RECORD EXCERPTS
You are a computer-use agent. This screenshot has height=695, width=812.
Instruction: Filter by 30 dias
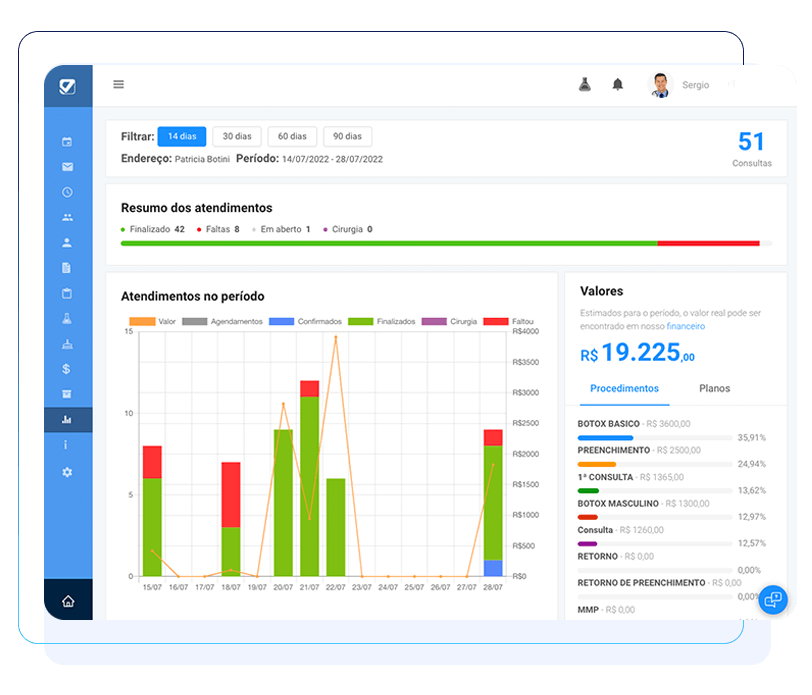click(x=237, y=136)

...

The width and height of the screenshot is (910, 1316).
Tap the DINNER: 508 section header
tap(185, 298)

--

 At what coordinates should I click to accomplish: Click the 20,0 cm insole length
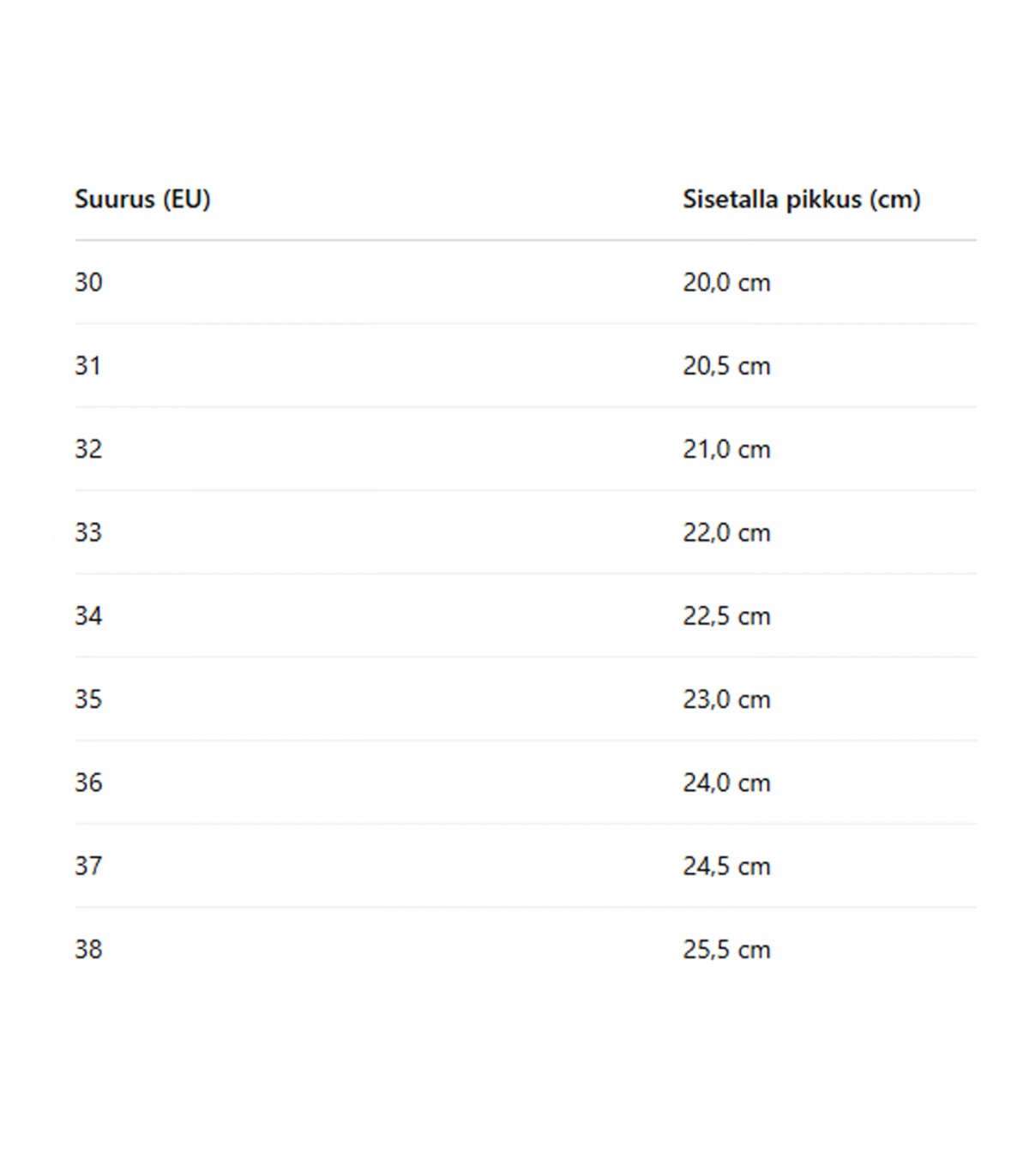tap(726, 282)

DIRECTIONS FOR THIS TASK
Where a line in the records above contains the word "width", copy that line.

WRITTEN ANSWER
You are a computer-use agent. This screenshot has height=695, width=812.
The width and height of the screenshot is (910, 1316).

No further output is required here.